I told Kim it was a beautiful answer.  A deeply spiritual one.

Kim’s life was a spirited one.  He was a spirited football player and track star (a state champion) at Central High School in Memphis.

He was a spirited President of his fraternity at Ole Miss and Treasurer of the Student Body.

After graduating from Ole Miss, he enlisted in the Marines and was a part of the Semper Fi spirit.  He was a Vietnam combat veteran, and his experience in the service of this country was no doubt a spiritual one in an unsettling and challenging sense. 

After Vietnam, he came home and married his Ole Miss girlfriend, Judy, and then enrolled at Vanderbilt University Law School where he excelled academically and was an editor of the Vanderbilt Law Review.

He then returned to his hometown of Memphis where he took his spirit into courtrooms as an advocate.  He was a fearless and determined voice for his clients, particularly in the medical profession.  He became widely known in Tennessee as “the doctor’s lawyer,” and he richly deserved the title. 

He and Judy had two sons, and he began to live out his spiritual life as a nurturing, loving and caring father. 

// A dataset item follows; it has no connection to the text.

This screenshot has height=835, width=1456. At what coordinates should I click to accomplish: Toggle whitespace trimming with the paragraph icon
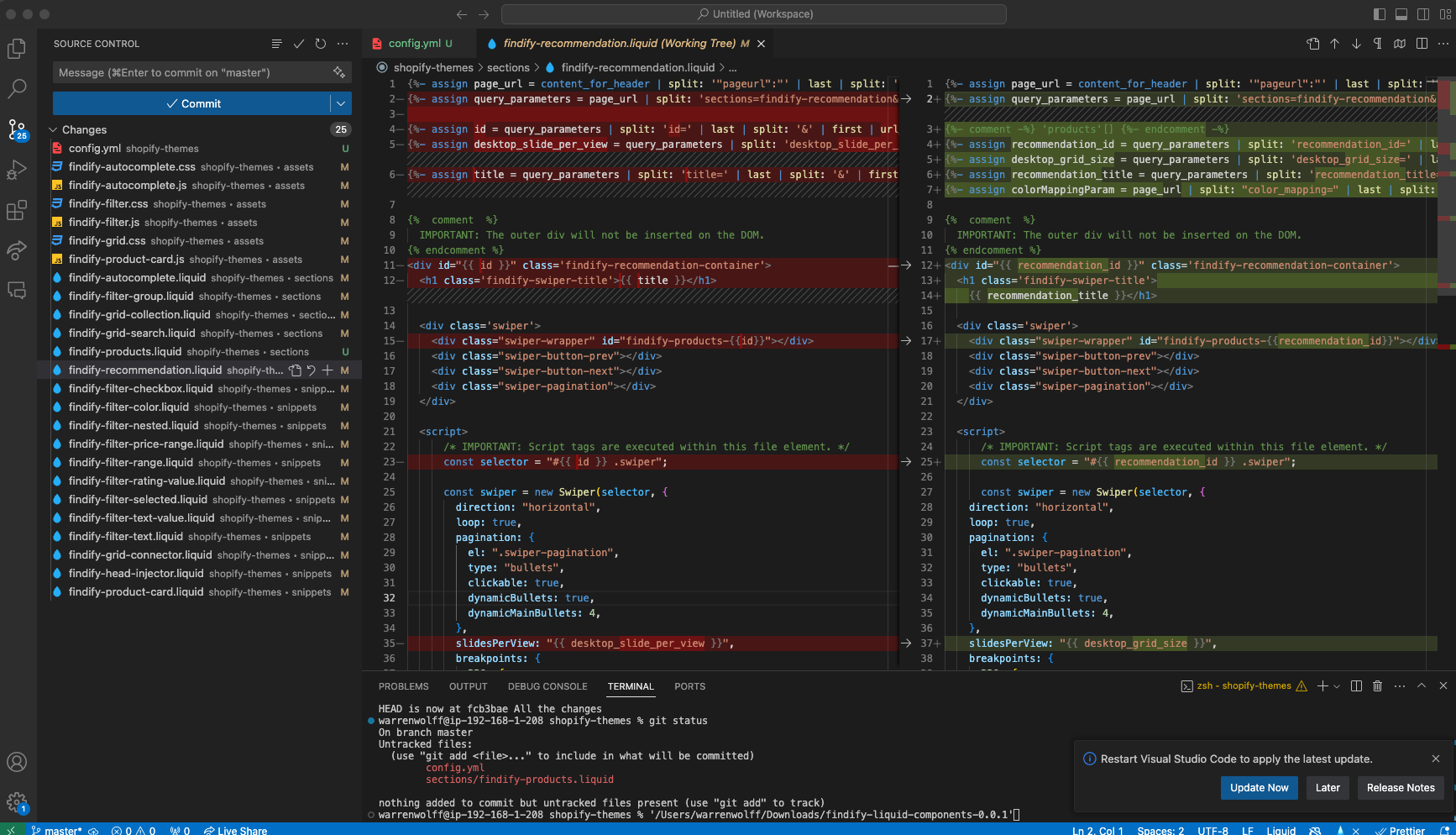pyautogui.click(x=1378, y=44)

And then something extraordinary happened in the life of this deeply spiritual man.  Kim had often reflected that when he returned from Vietnam in 1967, he hoped to never again have anything to do with that nation or its people.  But as Kim would laugh and say, “The Lord works in mysterious ways.”  Kim’s son, Albert, married a beautiful Vietnamese-American woman.  They gave Kim two beautiful grandchildren.  And Kim and Judy adopted a beautiful little Vietnamese-American girl, Maria. 

Kim was bemused by the fact that although he once vowed to never again have anything to do with Vietnam, he was now the father and grandfather of Vietnamese-American children.

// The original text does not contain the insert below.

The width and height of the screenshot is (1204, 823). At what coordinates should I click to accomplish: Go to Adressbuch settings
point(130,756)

An integral part of Kim’s wonderful spirit was his mischievous sense of humor.  He loved to play elaborate pranks on his law partners, associates, assistants, and friends.  And if you were the victim of one of Kim’s schemes, you felt his love.  He only committed those pranks on people he deeply cared about.

And if you were one of those victims, you knew something else.  You knew if you ever had a crisis in your life, he would be there for you in advocacy and action.

His life was prayer in action.

Kim passed away on Tuesday after a brief illness.  He was 75 years old.

Kim left behind a legacy for his family and friends.  It was a deeply spiritual legacy of love, laughter, a search for the truth, and faith in action rather than words.


Jim Doran: Bill, this was beautifully said about a wonderful man and brilliant lawyer. It was both surprising and saddening when I read of Kim's death in TBAToday last Friday. He picked out my wedding has lasted 36 years and counting.

Hal Wellford: As Woody Ray summed up: " Good man done gone." His family, from Dr. Johnson to the present, means so much to Idlewild and the Memphis community. Your article summed up an incredible resume of works that backed up his faith.

buck wellford: I knew this one would make me tear up, and it did. Beautifully written and captured the essence of a great partner, friend and mentor. Unfortunately, you did not have room to fully develop the "practical joke" side. That would take 3 more articles. I keep waiting for that regular call I would get: "Bucko, this is KJ....." and some funny story, observation, or pointed barb would be delivered. I am still in shock over this and am going to miss him terribly.

Charles Swanson: Bill, I have heard you speak many times about Kim and what a blessing he was in your life. I was sad to hear of his passing. This is a beautiful description of the kind of person Kim was and we are all lucky that he made this world so much richer for the time he spent in it. Go in peace, Kimbrough Johnson.